### Consigne donnée A
Pouvez-vous recopier le passage sur l’amour virtuel entre "Avec la démocratisation" et "une vaste blague ?", bornes incluses, en échangeant "écran" contre "moniteur" ?

### Extrait
::::::

L’amour virtuel est-il un leurre ?

peut-on-tomber-moureuse-virtuellement

peut-on-tomber-moureuse-virtuellement

Avec la démocratisation d’internet — et des sites de rencontres —, trouver l’amour sur toile est devenu monnaie courante. Même ma grand-mère s’y met.

Pourtant, il y a une marge entre utiliser les différents médias du Net (sites de rencontres, forum, Facebook, Twitter) pour aborder un partenaire potentiel et tomber réellement et profondément amoureux de quelqu’un que nous n’avons jamais vu en 3D. (Skype ne compte pas.)

Peut-on vraiment développer des sentiments forts et réciproques à travers un écran ? Quelles sont les particularités de ce type de relation ? L’amour virtuel, une réalité ou une vaste blague ?

Des sentiments bien réels

Que l’on ne me parle plus de vraie vie VS virtuel !
(Ou je me roule par terre en tapant du poing, en criant très très fort.)

Une part de la vraie vie existe dans l’univers complexe du Net

Pour preuve, l’embauche y est en pleine expansion et l’amour aussi. Nous y passons tous un temps considérable que ce soit pour se divertir, travailler, s’informer ou encore aimer. Aujourd’hui, internet fait partie intégrante de notre quotidien.

::::::

### Données de travail
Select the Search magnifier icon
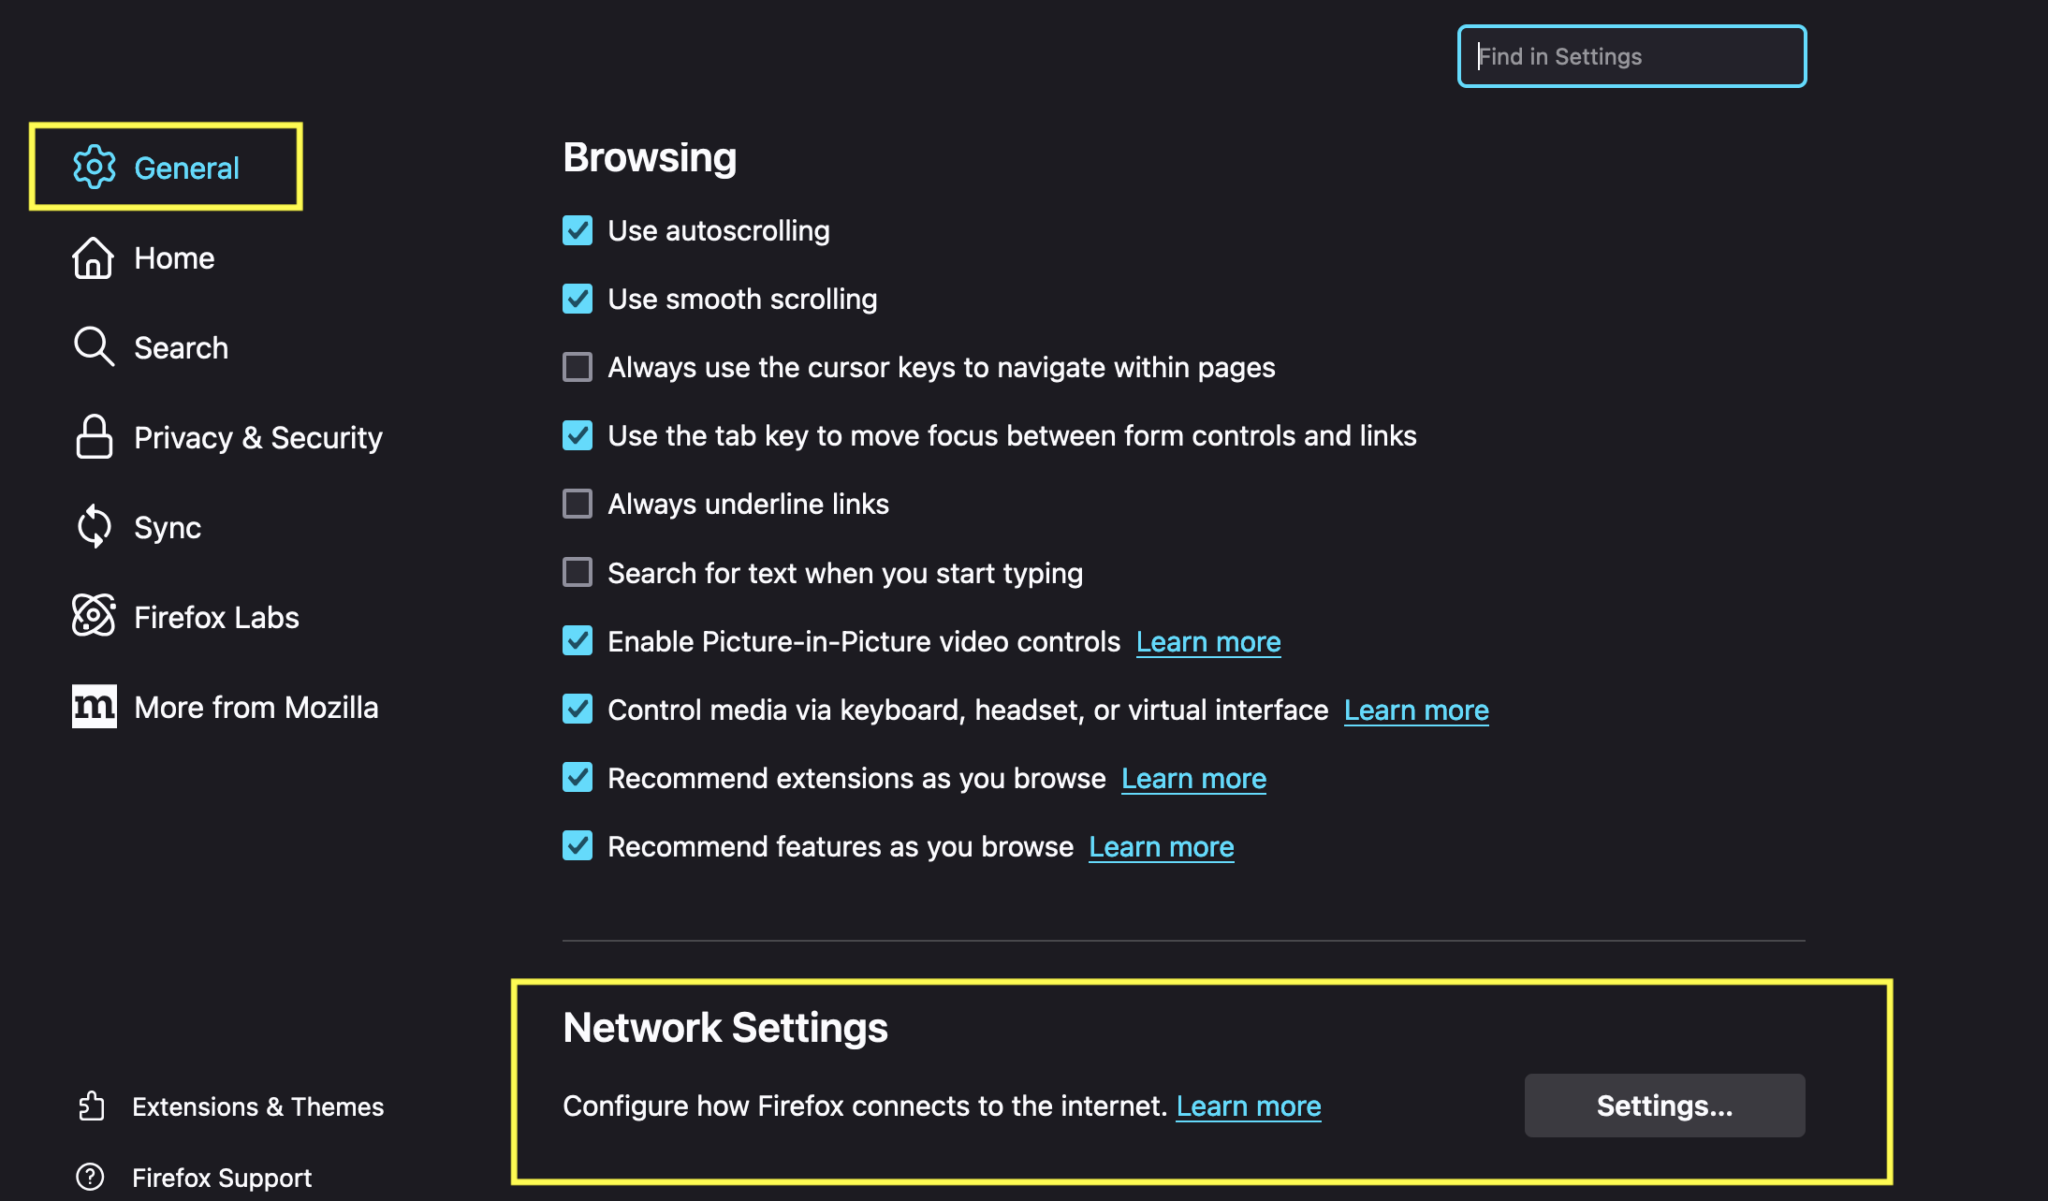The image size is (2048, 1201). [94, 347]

::::::

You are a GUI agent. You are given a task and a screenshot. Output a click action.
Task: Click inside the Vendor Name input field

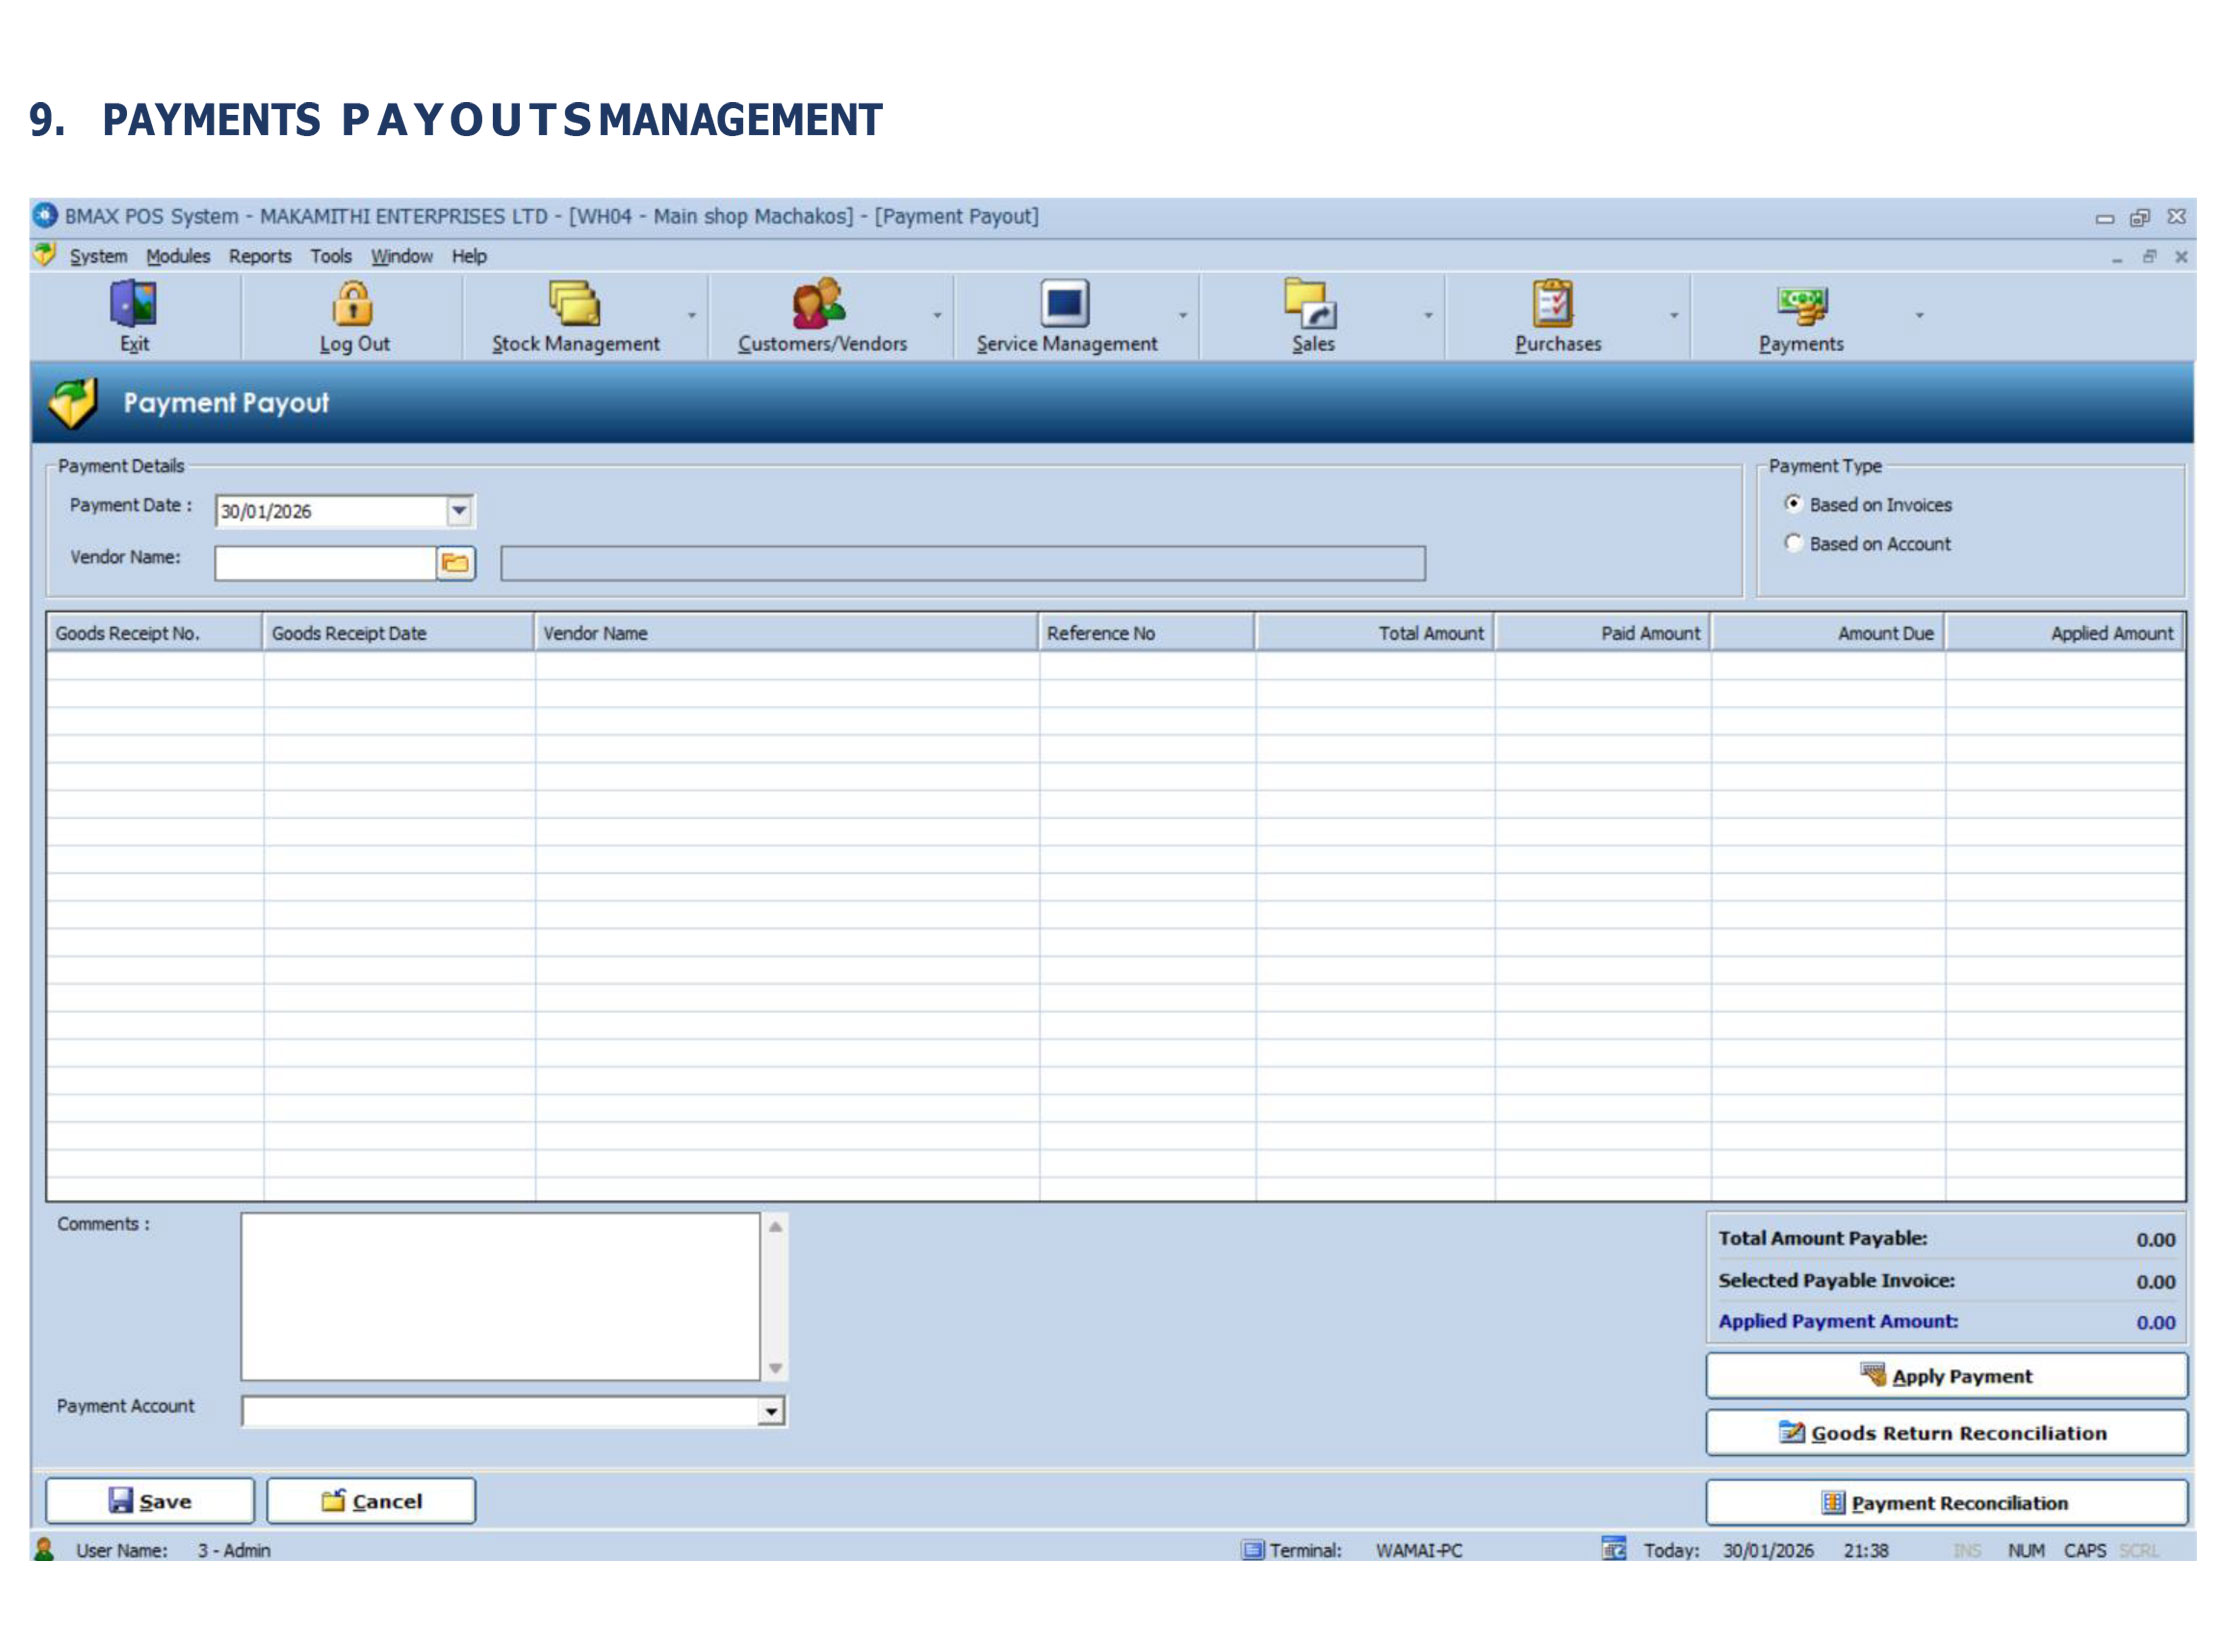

::::::

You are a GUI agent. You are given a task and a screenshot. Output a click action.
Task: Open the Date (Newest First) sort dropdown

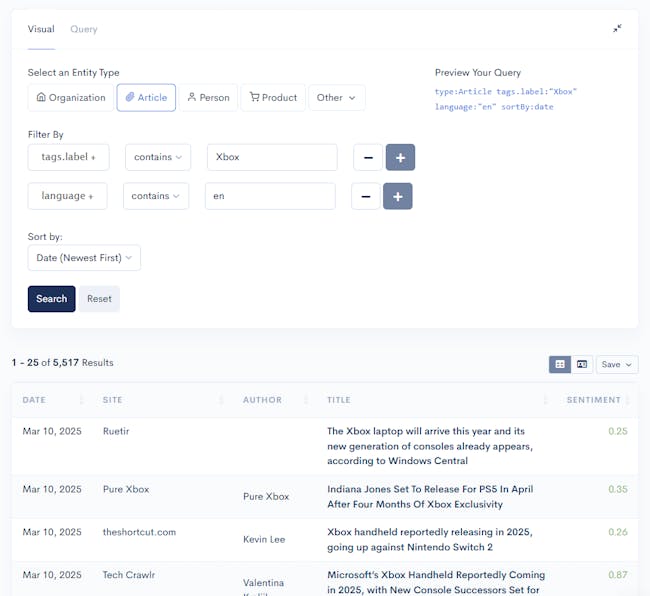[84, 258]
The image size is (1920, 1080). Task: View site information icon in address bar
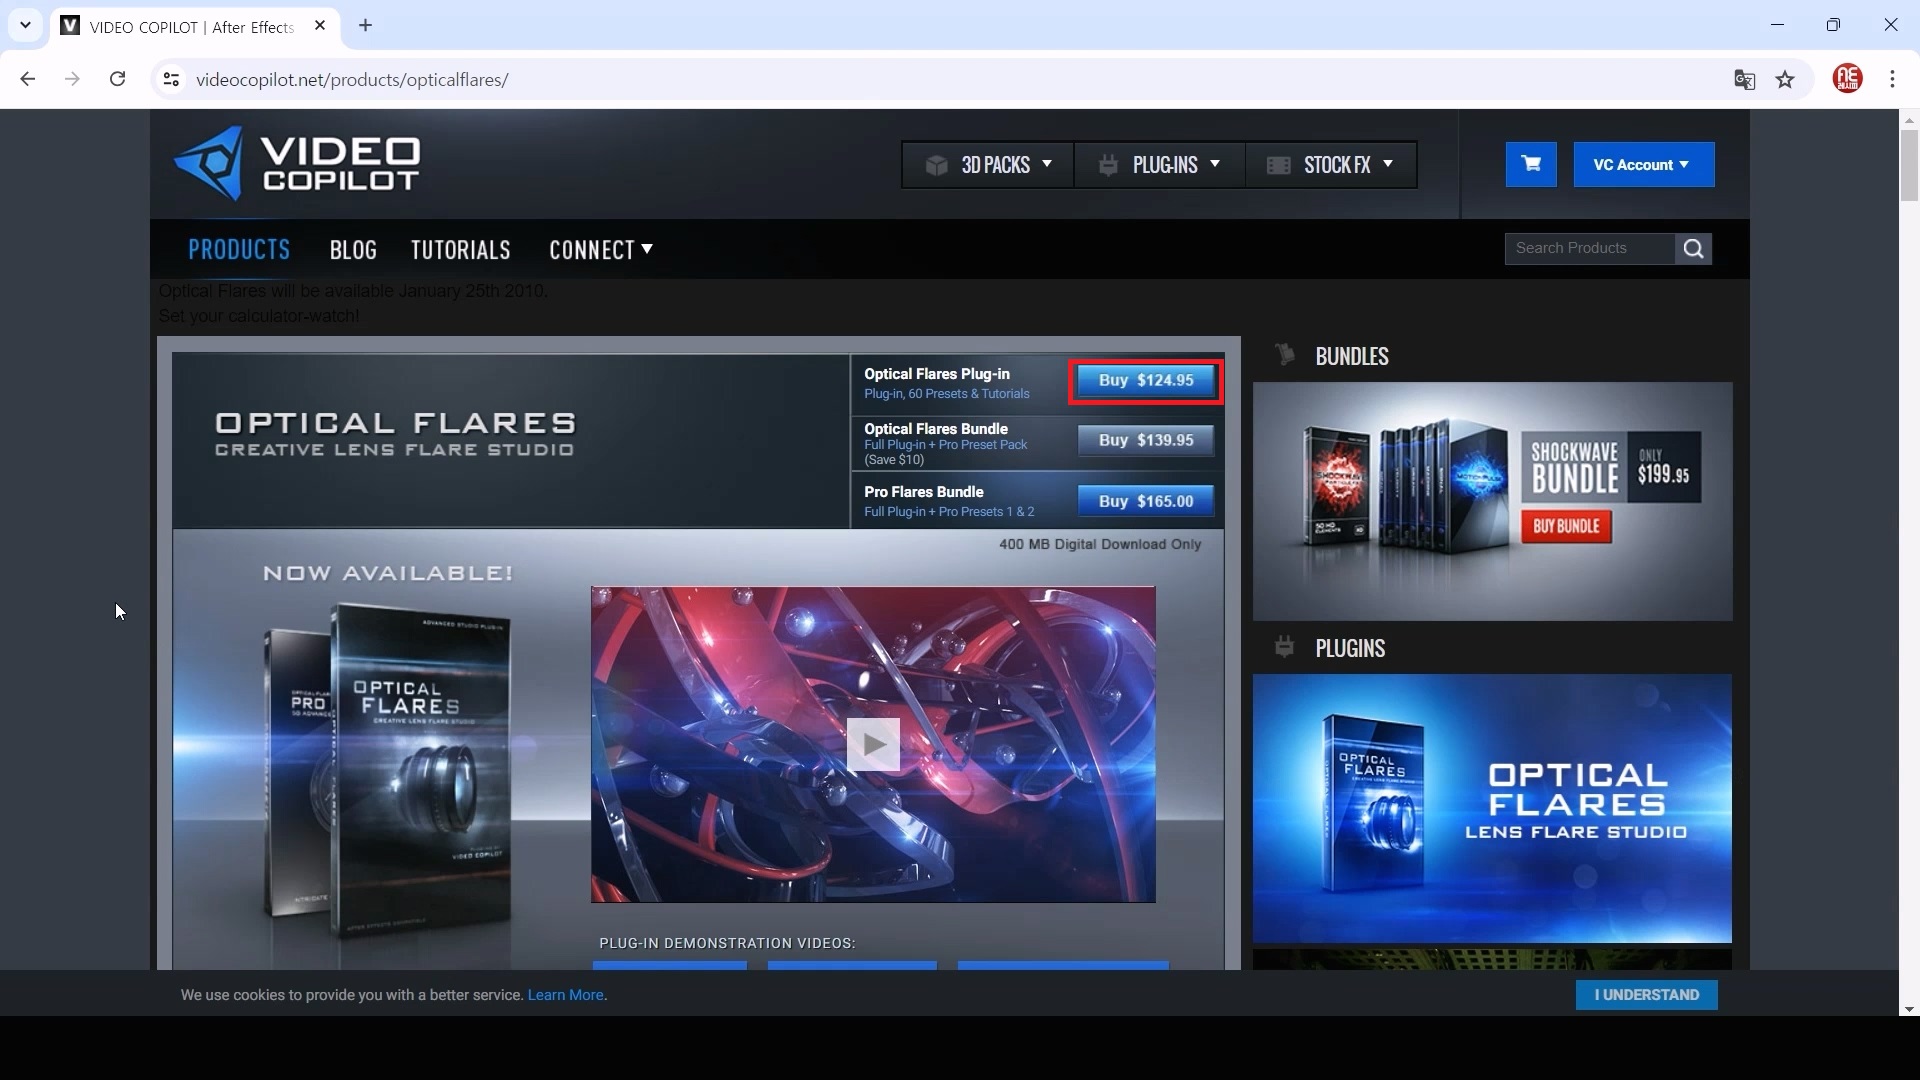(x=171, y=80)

::::::

### Consigne donnée B
Pouvez-vous restituer sous forme de liste JSON de chaînes, une par ligne et sans les lignes vides, les lignes des enregistrements comprises entre celle qui contient "The image size is (1920, 1080)." et celle qui contient "(x=171, y=80)", toutes deux incluses ? Laissez les images de côté.

### Réponse rédigée A
Avec la démocratisation d’internet — et des sites de rencontres —, trouver l’amour sur toile est devenu monnaie courante. Même ma grand-mère s’y met.

Pourtant, il y a une marge entre utiliser les différents médias du Net (sites de rencontres, forum, Facebook, Twitter) pour aborder un partenaire potentiel et tomber réellement et profondément amoureux de quelqu’un que nous n’avons jamais vu en 3D. (Skype ne compte pas.)

Peut-on vraiment développer des sentiments forts et réciproques à travers un moniteur ? Quelles sont les particularités de ce type de relation ? L’amour virtuel, une réalité ou une vaste blague ?

### Réponse rédigée B
[
  "The image size is (1920, 1080). Task: View site information icon in address bar",
  "(x=171, y=80)"
]